SloCal-Net at MEDIQA-Eval 2026: Investigating the Impact of Reasoning and External Context on Medical Answer Grading
Proceedings of the 8th Workshop on Clinical Natural Language Processing (Clinical NLP) @ LREC 2026
Abstract
Automated evaluation of multimodal medical answers is essential for scalable safety assessment, yet it remains difficult to align automatic scores with expert judgment across languages and image modalities. We describe SloCal-Net’s systems for the MEDIQA-EVAL 2026 shared task, framing evaluation as rubric-conditioned multimodal judging: the judge receives the question, image(s), candidate answer, and task-specific criteria, and outputs criterion-level scores and an overall rating. Evidence retrieval was initialized using ChatGPT Deep Research, producing a 25-document clinical corpus used for lightweight retrieval-augmented grounding.
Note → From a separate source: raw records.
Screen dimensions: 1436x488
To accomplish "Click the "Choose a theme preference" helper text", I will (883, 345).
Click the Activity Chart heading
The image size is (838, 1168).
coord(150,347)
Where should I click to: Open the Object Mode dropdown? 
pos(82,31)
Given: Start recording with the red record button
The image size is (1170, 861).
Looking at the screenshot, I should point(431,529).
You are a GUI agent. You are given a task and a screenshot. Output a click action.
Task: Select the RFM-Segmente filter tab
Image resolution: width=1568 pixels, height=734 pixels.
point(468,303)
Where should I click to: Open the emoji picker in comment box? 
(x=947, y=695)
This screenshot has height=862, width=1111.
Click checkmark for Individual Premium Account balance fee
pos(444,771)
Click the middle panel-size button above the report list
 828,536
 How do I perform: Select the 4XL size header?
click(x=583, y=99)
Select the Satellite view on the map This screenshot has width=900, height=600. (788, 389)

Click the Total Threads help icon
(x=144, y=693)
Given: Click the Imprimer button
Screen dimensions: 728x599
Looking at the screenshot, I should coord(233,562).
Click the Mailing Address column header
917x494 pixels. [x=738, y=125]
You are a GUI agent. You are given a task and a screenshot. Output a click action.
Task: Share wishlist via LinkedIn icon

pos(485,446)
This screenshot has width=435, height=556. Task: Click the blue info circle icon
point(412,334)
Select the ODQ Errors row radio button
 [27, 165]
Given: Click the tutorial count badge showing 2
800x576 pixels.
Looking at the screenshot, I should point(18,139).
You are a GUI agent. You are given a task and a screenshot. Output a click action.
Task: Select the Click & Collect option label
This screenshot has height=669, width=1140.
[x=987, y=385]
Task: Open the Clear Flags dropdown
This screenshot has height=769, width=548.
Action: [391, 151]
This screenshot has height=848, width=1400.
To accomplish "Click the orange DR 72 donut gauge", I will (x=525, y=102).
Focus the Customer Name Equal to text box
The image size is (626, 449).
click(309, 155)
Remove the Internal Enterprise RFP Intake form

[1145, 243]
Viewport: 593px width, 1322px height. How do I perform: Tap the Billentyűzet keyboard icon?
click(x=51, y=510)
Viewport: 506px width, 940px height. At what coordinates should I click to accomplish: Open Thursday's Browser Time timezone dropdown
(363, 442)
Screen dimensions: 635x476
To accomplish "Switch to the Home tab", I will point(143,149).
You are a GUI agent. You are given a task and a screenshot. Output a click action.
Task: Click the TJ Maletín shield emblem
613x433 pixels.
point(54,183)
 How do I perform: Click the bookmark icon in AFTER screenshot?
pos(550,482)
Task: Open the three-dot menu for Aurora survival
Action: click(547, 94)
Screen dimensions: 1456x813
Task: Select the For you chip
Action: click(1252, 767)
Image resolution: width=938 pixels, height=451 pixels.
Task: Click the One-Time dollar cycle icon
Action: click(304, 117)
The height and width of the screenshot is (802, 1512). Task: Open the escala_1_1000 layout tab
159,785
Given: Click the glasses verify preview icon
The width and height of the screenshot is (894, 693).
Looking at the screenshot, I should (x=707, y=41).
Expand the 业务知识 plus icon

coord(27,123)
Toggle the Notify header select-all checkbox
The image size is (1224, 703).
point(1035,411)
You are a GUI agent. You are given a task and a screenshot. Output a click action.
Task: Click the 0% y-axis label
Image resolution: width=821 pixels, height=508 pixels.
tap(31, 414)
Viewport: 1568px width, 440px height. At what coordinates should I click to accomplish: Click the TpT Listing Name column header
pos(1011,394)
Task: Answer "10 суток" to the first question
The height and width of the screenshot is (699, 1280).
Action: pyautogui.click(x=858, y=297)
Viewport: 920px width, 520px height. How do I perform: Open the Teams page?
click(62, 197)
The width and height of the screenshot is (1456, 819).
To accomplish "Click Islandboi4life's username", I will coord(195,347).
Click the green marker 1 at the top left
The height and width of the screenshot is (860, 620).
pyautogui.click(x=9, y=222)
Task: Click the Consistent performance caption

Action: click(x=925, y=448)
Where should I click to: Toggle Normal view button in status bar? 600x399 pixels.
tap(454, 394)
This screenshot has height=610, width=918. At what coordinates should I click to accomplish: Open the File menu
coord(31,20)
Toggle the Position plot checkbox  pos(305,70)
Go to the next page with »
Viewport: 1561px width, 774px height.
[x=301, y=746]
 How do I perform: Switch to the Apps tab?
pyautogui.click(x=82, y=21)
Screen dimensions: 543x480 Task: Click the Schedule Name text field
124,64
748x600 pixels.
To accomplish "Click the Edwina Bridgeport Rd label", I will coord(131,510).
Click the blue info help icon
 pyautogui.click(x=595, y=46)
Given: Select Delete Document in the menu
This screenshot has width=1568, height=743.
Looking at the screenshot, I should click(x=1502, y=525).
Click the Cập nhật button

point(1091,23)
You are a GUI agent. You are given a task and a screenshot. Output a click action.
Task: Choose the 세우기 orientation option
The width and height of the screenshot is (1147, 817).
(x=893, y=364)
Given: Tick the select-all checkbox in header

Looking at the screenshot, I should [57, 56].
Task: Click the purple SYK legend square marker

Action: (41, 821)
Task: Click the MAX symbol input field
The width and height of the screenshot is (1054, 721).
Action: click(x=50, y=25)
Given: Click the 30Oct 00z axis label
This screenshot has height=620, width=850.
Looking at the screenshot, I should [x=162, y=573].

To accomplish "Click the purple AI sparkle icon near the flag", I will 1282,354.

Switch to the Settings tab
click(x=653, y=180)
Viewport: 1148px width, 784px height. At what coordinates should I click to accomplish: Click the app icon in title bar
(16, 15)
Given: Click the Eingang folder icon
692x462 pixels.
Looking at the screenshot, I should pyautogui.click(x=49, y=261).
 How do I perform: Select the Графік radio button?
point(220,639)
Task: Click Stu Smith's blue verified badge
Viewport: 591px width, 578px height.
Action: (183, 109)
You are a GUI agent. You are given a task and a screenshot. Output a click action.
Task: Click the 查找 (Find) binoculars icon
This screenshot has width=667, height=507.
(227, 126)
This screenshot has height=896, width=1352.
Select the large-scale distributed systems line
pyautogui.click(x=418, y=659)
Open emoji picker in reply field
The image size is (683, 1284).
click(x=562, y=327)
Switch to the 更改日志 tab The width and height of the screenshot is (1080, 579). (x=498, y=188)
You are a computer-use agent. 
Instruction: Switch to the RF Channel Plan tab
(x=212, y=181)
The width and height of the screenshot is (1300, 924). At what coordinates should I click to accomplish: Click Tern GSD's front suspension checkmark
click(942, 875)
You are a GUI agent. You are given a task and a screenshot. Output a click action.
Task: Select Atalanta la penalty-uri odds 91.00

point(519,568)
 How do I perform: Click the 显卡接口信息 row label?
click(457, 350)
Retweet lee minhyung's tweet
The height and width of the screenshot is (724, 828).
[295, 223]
On the official leaderboard, our best submission (GPT-5-mini with web search and RAG) achieved Pearson correlations of 0.466 on English and 0.260 on Chinese expert ratings. In post-competition experiments with open-source judges, the best English Pearson reached 0.272 with GLM-4.6V and 0.212 with Qwen3-VL-30B-Thinking, while Chinese correlations were lower, highlighting remaining gaps in multilingual calibration and image–text grounding.